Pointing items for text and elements
— Begin —

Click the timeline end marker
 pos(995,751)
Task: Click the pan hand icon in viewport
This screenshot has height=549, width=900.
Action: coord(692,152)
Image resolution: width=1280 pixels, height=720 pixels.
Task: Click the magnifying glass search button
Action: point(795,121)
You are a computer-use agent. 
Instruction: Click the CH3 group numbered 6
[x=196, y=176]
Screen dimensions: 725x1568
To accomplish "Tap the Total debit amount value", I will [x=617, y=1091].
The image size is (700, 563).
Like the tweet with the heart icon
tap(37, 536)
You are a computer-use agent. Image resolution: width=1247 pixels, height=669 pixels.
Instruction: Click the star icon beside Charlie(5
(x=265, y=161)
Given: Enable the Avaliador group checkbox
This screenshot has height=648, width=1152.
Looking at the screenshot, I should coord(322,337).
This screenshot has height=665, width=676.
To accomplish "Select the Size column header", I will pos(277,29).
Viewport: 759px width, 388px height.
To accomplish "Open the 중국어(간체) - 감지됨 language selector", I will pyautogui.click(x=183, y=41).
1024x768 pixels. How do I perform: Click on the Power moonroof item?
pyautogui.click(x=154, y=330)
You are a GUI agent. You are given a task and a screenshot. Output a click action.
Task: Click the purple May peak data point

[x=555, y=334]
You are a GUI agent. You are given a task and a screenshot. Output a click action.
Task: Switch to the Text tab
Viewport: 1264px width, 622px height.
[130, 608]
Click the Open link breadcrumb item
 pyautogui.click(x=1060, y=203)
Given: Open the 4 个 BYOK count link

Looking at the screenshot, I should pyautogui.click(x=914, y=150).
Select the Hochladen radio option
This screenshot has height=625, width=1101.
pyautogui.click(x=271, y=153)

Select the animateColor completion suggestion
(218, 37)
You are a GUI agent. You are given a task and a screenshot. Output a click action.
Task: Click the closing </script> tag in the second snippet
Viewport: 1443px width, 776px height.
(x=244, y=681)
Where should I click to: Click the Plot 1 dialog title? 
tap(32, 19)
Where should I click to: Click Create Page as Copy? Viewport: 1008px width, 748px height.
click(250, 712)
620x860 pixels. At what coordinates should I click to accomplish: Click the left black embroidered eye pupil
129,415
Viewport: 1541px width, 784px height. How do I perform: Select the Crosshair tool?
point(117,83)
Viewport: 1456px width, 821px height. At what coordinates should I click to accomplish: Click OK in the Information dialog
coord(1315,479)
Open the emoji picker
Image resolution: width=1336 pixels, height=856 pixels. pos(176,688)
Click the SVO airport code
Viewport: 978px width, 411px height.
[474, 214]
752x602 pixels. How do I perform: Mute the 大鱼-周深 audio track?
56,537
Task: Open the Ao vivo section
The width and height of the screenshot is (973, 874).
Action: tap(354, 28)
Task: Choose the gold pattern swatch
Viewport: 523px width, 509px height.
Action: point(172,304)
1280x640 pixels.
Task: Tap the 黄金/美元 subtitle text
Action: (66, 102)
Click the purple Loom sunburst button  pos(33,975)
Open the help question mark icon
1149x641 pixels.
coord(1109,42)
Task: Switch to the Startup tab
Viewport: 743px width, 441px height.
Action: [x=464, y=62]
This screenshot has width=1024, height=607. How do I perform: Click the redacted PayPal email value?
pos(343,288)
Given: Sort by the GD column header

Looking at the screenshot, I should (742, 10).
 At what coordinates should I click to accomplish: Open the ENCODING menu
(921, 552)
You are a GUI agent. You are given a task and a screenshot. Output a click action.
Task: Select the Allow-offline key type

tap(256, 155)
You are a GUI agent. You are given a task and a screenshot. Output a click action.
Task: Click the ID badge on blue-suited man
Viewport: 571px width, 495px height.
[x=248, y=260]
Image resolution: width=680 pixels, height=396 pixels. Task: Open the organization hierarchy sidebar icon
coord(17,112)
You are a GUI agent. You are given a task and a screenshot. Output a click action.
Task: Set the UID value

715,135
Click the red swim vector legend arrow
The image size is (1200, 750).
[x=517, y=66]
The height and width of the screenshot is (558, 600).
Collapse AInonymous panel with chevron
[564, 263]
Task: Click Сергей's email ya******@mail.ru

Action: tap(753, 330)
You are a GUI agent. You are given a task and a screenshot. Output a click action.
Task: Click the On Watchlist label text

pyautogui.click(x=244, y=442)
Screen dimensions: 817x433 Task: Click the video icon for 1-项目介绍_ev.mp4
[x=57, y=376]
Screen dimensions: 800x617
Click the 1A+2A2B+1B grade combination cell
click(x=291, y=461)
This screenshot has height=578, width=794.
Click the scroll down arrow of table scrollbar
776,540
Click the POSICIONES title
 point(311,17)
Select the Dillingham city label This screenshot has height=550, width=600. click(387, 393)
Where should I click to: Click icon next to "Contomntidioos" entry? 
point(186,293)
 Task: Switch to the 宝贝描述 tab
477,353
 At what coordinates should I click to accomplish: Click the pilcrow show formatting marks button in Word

— End —

* **Problem to work on**:
Return the items word for word, beginning at the line that contains "Task: Switch to the Startup tab" and stopping after the line that contains "[x=517, y=66]".

* **Full response**:
Task: Switch to the Startup tab
Viewport: 743px width, 441px height.
Action: [x=464, y=62]
This screenshot has width=1024, height=607. How do I perform: Click the redacted PayPal email value?
pos(343,288)
Given: Sort by the GD column header

Looking at the screenshot, I should (742, 10).
 At what coordinates should I click to accomplish: Open the ENCODING menu
(921, 552)
You are a GUI agent. You are given a task and a screenshot. Output a click action.
Task: Select the Allow-offline key type

tap(256, 155)
You are a GUI agent. You are given a task and a screenshot. Output a click action.
Task: Click the ID badge on blue-suited man
Viewport: 571px width, 495px height.
[x=248, y=260]
Image resolution: width=680 pixels, height=396 pixels. Task: Open the organization hierarchy sidebar icon
coord(17,112)
You are a GUI agent. You are given a task and a screenshot. Output a click action.
Task: Set the UID value

715,135
Click the red swim vector legend arrow
The image size is (1200, 750).
[x=517, y=66]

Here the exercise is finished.